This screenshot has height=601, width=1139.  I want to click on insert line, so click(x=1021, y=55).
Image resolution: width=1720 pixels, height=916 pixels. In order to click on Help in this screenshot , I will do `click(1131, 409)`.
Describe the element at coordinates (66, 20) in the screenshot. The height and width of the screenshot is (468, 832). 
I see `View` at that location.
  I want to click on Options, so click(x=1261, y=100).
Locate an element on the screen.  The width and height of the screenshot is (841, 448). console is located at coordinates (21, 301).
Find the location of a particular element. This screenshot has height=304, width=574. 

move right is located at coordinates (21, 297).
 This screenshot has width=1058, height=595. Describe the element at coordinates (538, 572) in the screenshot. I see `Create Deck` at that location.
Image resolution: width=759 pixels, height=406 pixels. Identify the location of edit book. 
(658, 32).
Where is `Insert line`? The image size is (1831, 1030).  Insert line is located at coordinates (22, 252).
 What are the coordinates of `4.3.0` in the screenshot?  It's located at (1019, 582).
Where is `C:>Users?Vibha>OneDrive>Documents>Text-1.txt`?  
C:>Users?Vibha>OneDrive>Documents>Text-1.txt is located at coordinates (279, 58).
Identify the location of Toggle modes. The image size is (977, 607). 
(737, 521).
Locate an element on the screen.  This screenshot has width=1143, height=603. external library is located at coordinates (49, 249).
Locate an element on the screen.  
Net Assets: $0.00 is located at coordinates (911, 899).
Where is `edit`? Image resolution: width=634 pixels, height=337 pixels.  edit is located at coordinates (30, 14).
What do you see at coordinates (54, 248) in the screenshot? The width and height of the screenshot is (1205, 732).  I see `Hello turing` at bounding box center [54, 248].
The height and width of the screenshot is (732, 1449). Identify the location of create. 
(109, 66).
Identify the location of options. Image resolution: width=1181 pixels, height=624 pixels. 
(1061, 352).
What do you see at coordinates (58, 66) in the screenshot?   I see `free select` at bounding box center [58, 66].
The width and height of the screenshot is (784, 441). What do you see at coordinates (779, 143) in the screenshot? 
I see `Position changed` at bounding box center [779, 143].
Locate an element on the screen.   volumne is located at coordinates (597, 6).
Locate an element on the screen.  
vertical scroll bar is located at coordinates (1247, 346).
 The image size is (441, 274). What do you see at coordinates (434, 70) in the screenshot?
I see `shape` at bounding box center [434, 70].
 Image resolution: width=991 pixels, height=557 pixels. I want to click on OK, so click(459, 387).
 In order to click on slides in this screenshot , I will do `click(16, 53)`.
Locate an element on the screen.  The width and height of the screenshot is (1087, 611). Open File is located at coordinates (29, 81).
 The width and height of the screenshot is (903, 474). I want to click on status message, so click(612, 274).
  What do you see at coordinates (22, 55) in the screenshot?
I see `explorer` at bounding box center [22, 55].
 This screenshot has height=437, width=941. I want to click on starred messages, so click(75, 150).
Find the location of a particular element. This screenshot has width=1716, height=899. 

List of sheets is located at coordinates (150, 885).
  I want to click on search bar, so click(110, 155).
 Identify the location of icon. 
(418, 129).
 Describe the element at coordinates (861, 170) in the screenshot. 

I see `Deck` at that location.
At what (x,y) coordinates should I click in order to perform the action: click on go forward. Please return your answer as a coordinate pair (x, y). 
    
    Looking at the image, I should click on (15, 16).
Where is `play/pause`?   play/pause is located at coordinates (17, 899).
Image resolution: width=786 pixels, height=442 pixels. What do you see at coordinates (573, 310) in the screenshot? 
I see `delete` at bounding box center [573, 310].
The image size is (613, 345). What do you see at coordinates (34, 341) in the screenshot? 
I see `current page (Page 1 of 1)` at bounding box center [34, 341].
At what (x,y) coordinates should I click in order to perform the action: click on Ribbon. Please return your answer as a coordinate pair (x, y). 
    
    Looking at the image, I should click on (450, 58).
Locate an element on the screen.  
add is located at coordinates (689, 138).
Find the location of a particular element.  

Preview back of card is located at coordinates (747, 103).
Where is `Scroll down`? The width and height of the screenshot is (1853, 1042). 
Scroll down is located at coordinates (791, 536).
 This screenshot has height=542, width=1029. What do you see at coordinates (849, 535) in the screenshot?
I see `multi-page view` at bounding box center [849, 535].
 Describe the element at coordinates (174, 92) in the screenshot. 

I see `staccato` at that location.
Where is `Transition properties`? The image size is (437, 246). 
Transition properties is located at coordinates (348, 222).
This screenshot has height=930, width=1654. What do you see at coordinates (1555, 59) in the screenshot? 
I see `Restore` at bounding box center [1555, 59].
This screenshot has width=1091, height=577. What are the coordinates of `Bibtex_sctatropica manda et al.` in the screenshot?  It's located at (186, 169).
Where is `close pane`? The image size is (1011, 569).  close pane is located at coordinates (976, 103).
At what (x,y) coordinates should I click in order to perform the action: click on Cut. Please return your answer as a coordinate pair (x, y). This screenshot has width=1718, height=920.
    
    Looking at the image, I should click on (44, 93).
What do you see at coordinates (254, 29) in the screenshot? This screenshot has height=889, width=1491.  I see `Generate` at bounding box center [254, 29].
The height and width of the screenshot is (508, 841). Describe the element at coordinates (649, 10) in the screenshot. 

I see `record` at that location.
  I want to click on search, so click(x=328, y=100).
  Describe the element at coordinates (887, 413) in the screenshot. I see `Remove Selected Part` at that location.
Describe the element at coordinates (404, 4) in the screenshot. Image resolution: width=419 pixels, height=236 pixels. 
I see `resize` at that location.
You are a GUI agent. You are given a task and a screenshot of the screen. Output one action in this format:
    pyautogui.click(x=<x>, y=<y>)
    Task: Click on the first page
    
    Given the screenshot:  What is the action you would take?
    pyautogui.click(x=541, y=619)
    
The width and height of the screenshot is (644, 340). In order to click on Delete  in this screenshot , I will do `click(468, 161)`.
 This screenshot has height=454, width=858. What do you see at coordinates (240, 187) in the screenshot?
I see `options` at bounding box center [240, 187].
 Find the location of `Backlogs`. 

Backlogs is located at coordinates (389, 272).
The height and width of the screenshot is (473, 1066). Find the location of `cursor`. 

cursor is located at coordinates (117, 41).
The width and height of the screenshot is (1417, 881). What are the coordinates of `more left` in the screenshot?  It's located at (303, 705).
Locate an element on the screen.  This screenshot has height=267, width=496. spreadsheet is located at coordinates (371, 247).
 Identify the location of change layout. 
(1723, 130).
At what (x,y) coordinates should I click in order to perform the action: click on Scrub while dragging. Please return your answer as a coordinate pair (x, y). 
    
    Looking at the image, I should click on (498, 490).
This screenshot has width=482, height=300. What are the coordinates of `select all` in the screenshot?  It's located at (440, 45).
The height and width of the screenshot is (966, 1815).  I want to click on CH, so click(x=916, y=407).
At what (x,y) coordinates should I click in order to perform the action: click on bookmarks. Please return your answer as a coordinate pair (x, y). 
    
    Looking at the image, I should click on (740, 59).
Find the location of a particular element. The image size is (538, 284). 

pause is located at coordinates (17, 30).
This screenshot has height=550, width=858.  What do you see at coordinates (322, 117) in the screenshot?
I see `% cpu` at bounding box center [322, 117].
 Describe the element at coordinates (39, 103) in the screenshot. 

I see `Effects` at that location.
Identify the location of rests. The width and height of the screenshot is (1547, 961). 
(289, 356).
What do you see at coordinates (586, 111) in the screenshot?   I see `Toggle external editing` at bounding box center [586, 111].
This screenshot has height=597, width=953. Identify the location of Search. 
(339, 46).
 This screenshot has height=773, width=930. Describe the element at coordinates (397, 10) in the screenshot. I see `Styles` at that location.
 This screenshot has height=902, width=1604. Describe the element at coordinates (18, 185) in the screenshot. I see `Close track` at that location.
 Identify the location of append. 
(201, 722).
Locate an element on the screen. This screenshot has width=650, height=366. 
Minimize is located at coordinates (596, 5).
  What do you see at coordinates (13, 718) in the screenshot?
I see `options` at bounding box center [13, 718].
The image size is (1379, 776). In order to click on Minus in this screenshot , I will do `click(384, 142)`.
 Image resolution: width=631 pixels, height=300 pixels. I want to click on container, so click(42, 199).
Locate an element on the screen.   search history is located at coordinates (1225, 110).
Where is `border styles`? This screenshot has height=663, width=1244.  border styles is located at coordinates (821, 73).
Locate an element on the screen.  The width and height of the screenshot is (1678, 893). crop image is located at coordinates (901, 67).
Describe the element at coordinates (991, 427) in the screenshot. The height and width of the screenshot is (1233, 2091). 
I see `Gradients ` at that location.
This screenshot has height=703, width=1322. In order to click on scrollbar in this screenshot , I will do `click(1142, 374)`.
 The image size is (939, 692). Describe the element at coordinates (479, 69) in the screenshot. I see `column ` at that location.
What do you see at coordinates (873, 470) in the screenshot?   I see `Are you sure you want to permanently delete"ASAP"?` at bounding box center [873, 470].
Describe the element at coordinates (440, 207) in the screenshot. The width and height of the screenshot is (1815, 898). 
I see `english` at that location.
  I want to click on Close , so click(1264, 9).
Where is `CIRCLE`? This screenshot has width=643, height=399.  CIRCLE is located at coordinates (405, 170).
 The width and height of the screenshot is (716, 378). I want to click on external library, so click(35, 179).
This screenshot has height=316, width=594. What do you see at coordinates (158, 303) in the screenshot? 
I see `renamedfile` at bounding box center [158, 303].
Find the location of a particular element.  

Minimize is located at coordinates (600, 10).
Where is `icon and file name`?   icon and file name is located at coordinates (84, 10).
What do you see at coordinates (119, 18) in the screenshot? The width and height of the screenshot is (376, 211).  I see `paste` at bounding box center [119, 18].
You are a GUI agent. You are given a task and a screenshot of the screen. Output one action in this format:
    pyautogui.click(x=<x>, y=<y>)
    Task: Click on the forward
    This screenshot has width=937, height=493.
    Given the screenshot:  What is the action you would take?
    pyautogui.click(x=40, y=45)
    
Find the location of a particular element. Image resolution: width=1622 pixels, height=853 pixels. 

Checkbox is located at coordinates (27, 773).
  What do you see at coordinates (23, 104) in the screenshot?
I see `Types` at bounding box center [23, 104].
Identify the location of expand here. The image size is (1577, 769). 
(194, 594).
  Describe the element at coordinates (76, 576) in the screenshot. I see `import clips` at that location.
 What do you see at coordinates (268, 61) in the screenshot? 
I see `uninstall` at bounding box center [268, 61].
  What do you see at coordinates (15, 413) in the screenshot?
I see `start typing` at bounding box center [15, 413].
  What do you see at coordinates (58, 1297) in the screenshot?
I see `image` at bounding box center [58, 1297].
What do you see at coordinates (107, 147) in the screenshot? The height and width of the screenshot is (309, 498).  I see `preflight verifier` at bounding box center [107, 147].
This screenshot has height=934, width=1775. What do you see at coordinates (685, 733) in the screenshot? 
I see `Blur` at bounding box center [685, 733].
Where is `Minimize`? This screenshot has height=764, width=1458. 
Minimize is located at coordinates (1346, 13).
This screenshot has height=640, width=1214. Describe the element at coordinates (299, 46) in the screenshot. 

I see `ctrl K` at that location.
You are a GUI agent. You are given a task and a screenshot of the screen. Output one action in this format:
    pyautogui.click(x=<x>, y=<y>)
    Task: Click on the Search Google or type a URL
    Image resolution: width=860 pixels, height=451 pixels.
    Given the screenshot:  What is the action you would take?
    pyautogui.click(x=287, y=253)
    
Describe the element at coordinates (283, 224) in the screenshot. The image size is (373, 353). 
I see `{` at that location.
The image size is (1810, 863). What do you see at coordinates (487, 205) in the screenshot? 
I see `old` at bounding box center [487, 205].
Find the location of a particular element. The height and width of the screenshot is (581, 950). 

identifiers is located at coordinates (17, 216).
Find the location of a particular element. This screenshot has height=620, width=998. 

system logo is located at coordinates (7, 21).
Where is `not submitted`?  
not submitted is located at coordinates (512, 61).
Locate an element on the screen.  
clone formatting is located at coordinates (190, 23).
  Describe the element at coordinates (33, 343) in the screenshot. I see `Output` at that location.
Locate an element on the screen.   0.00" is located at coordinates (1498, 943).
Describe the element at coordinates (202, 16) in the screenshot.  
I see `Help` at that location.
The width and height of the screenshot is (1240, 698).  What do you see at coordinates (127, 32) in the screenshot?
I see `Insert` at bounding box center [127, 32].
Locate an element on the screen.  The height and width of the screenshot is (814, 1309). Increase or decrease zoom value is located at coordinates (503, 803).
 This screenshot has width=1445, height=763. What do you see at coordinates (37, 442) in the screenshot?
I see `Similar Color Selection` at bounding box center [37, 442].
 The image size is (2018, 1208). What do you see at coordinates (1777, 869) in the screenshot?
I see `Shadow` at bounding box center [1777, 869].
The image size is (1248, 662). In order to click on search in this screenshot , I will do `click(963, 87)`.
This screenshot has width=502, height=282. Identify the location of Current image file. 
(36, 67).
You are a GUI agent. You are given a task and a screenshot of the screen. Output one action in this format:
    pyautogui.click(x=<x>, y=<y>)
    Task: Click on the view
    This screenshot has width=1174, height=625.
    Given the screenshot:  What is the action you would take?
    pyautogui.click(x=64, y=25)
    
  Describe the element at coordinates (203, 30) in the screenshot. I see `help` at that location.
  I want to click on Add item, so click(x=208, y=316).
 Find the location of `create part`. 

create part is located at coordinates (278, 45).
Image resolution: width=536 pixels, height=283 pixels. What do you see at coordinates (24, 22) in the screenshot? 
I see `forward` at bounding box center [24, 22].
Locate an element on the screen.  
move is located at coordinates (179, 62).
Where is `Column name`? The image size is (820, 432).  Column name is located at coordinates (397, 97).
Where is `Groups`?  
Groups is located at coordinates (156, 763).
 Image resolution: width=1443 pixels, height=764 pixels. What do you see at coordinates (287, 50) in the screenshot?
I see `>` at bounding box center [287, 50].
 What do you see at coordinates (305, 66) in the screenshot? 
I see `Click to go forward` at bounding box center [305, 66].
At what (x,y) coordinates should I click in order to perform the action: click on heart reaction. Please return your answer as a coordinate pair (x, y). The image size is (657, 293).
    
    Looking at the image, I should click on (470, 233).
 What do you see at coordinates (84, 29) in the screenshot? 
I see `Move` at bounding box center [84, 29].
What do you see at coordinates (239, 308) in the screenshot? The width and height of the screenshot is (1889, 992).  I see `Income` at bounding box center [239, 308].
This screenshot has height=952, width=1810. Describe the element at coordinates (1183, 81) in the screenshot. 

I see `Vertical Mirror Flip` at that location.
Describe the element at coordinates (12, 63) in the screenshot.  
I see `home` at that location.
========================
* Short exercise
Arrange the lines of the listing above as a JSON list of strings, one string per line and no blank lines, starting with the line that contains "This screenshot has height=930, width=1654." and ending with the line that contains "What do you see at coordinates (254, 29)", both included.

* Written solution
[
  "This screenshot has height=930, width=1654. What do you see at coordinates (1555, 59) in the screenshot? ",
  "I see `Restore` at bounding box center [1555, 59].",
  "This screenshot has width=1091, height=577. What are the coordinates of `Bibtex_sctatropica manda et al.` in the screenshot?  It's located at (186, 169).",
  "Where is `close pane`? The image size is (1011, 569).  close pane is located at coordinates (976, 103).",
  "At what (x,y) coordinates should I click in order to perform the action: click on Cut. Please return your answer as a coordinate pair (x, y). This screenshot has width=1718, height=920.",
  "    Looking at the image, I should click on (44, 93).",
  "What do you see at coordinates (254, 29) in the screenshot? This screenshot has height=889, width=1491.  I see `Generate` at bounding box center [254, 29]."
]